The program, though, did celebrate a successful static-fire test of the Ariane 6’s Vinci upper stage engine Sept. 1 at a facility in Lampoldshausen, Germany, operated by the German aerospace agency DLR. The test, which also involved the upper stage’s auxiliary power unit, confirmed the upper stage’s performance on a nominal flight.

“If that had been a flight, this phase of the flight would have been successful,” said Martin Sion, chief executive of ArianeGroup, prime contractor for the Ariane 6.

A final static-fire test of the upper stage is planned for this fall, again at Lampoldshausen, to test the performance of the stage in “degraded” conditions and other mission profiles. “I don’t think there will be a difficulty to make this test in due time,” Sion said, noting that the test was needed to demonstrate the reliability of the vehicle.

The successful upper stage test was proof of the “versatility of the Ariane 6,” including the ability to restart the upper stage, said Stéphane Israël, chief executive of Arianespace. “What has been demonstrated is very convincing for what we will have to do for our customers.”
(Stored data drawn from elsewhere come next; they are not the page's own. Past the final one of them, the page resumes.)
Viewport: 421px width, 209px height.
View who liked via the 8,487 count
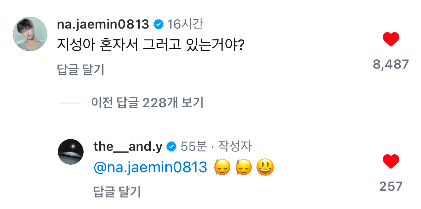[x=391, y=64]
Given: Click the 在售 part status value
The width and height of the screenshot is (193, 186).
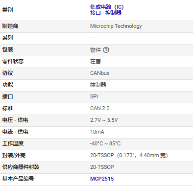Looking at the screenshot, I should [x=96, y=61].
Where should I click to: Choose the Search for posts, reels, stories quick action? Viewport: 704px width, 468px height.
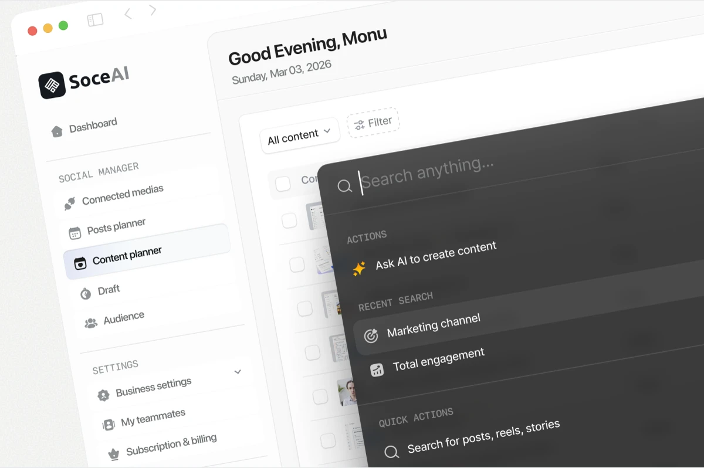click(x=483, y=436)

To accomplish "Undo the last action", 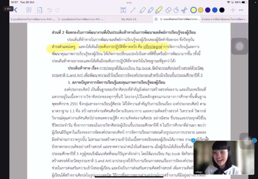I will tap(50, 10).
Arianespace has 28 Ariane 6 launches in its order book, with the largest single customer being Amazon, which ordered 18 launches for its Project Kuiper constellation. Amazon is facing a July 2026 deadline as part of its Federal Communications Commission license to launch half of its 3,236 satellites using the Ariane 6 along with Blue Origin’s New Glenn and United Launch Alliance’s Vulcan Centaur, none of which have yet to launch.
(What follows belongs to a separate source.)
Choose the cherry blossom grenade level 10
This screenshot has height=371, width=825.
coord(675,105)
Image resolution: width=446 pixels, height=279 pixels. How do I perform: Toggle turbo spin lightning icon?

“The dialogue with Amazon is an outstanding dialogue,” Israël said of discussions with the company on its launch plans.

The cost of Ariane 6 development remains at approximately 4 billion euros ($4.3 billion). “At the moment the cost is contained,” said Toni Tolker-Nielsen, ESA’s director of space transportation. That cost estimate, he added, includes 20% margin for contingencies that has not yet been exceeded.
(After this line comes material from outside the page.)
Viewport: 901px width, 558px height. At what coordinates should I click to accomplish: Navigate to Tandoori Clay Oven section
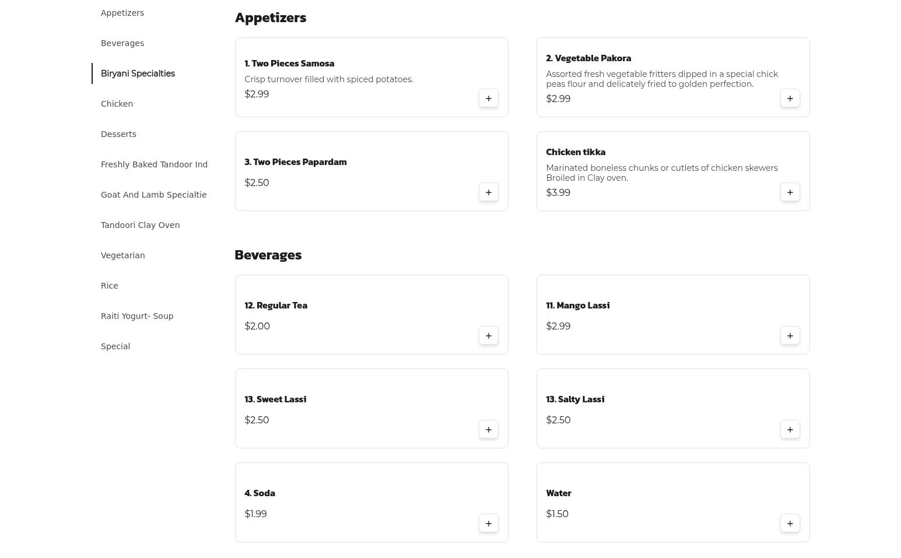140,225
Sion, though, said that the delays in Ariane 6 “have created very significant costs borne by ArianeGroup,” but did not elaborate.

Vega C update

While the Sept. 4 briefing was primarily devoted to the status of the Ariane 6, ESA did provide an update on the Vega C small launch vehicle, which has been grounded since a December 2022 launch failure. Its return-to-flight plans suffered a setback in June when the Zefiro 40 second-stage motor, the cause of the December launch failure, suffered an “anomaly” during a static-fire test.

An independent inquiry board is continuing to investigate the anomaly, Aschbacher said, with its final report is expected before the end of September. “It’s too early now to say something on the root cause.”

In the meantime, Arianespace is moving ahead with a launch of the original version of Vega, which does not use the Zefiro 40 motor. Arianespace announced Aug. 31 it has scheduled a Vega launch for Oct. 4 carrying the THEOS-2 Earth observation satellite for Thailand and the FORMOSAT-7R/Triton satellite for the Taiwanese Space Agency to collect radio occultation data for meteorology. The rocket will also carry 10 secondary payloads.